CHALLENGES »
1/ In the pub anecdote, copy everything from "Father of the" down to "I answered it.", swapping "South London" for "North London".
2/ Condense the paragraph of the pub anecdote that begins "I was in the decrepit toilet" into a short bulleted list of its main facts.

TEXT SECTION »
● ● ●

Father of the bride

“God help those
Whom, God inevitably knows,
Have helped themselves...”
From Dakoonama
by Bachchoo

I was in the decrepit toilet of a South London pub called the Prince of Wales where I had gone to see a man about a dog. The PoW is the sort of pub in which you can a buy a joint of packed branded-name meat for half the price it commands in the very respectable supermarkets. The clientele of the PoW have a sort of Robin Hood philosophy.
It was snowing outside and the ceiling of the toilet was leaking rather copiously so one had to tilt one’s body to the side while executing one’s business or risk getting very wet.
Caught in this undignified pose, my mobile phone rang.
As I was expecting semi-urgent calls, I answered it.

● ● ●

PROVIDED DATA »
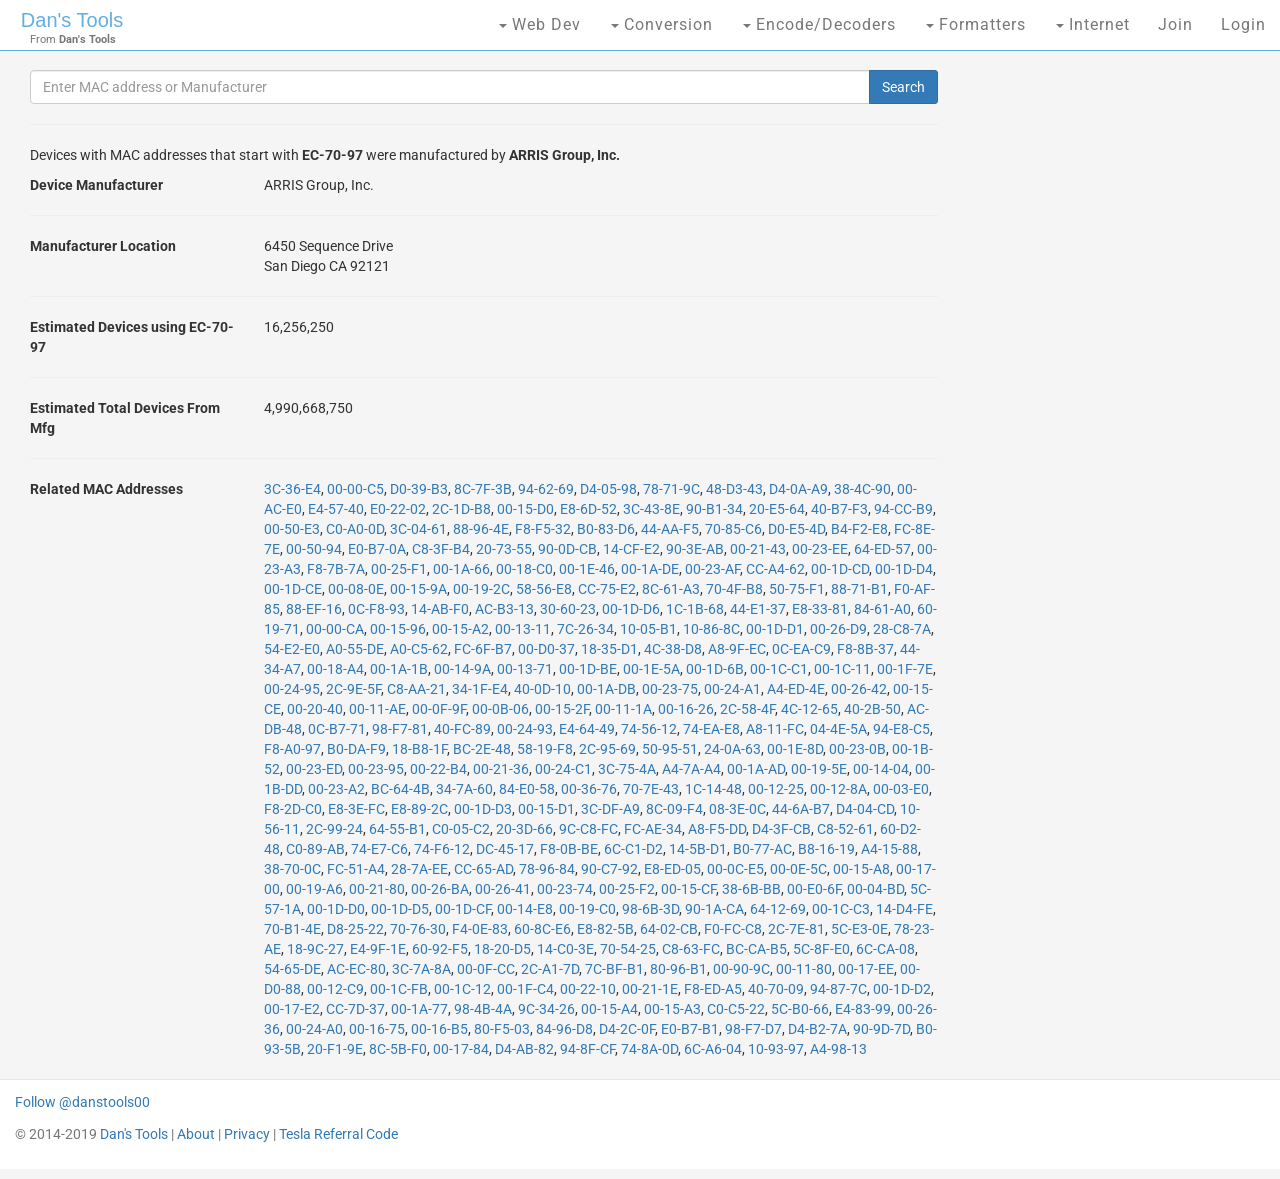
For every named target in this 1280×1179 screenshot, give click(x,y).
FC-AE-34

● ● ●

SOLUTIONS TO THE EXERCISE »
1/
Father of the bride

“God help those
Whom, God inevitably knows,
Have helped themselves...”
From Dakoonama
by Bachchoo

I was in the decrepit toilet of a North London pub called the Prince of Wales where I had gone to see a man about a dog. The PoW is the sort of pub in which you can a buy a joint of packed branded-name meat for half the price it commands in the very respectable supermarkets. The clientele of the PoW have a sort of Robin Hood philosophy.
It was snowing outside and the ceiling of the toilet was leaking rather copiously so one had to tilt one’s body to the side while executing one’s business or risk getting very wet.
Caught in this undignified pose, my mobile phone rang.
As I was expecting semi-urgent calls, I answered it.

2/
- The narrator was in the run-down toilet of the Prince of Wales, a South London pub, having gone "to see a man about a dog."
- At the PoW, packaged branded meat can be bought for half the price charged in respectable supermarkets.
- The pub's customers have a kind of Robin Hood philosophy.